The Azzam crew "dealt quite well" with the usual Agulhas fracas, Morgan said, but it might be impossible to deal too well with going down below deck in the midst.

For one thing, Morgan has a frosty relationship with the nagging little chunk of hardware that secures the hatch upon the ceiling down below. It insists upon emphatic greetings to the top of his head.

"Little offender," he said. "Kills me."

"I did go down," he said of the night, "and I remember not being able to sleep. You rest. You might not sleep, but you rest." You also fly around. Your feet hit the walls.

"When you're lying in bed," he said, "you feel yourself coming out of the bed." The sound: "It's not a dull thud. It's like a bang. It's something very hard hitting something very hard. It's contact."
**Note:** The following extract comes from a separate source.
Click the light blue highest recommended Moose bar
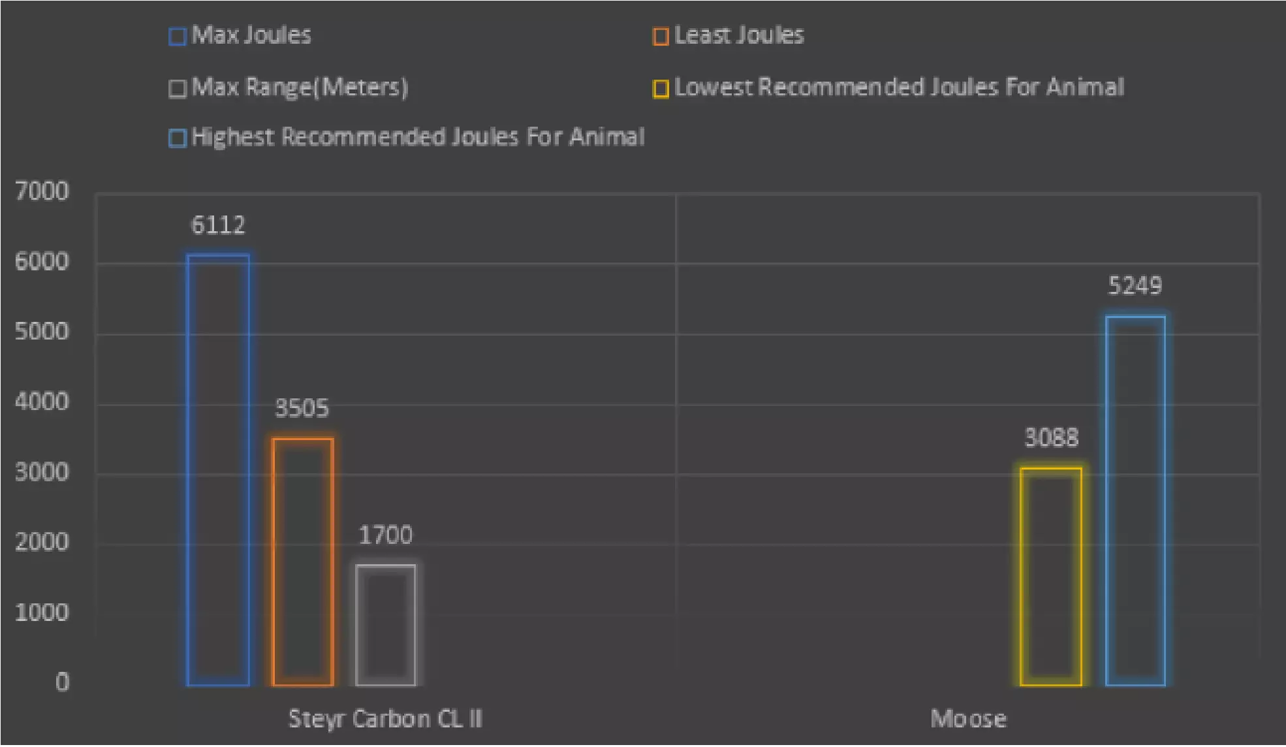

The sound also makes a sort of a ring - "Ting", Morgan said - owing to the carbon.

When you rise, he said: "It's almost impossible to get into your gear. Honestly, it's so hard getting into your clothing. You're just, Oh my. Seriously? You just stand in your puddle."

It becomes a near-Olympic sport "just getting your weather gear off the hook".

He sleeps on his side, which means the banging has frayed the skin on his knee, which means he has to use his sleeping bag no matter how hot, all of which means that while a crew might have done all the situational training in the world before the race, it never can anticipate all the bits and pieces and inconveniences of the trek.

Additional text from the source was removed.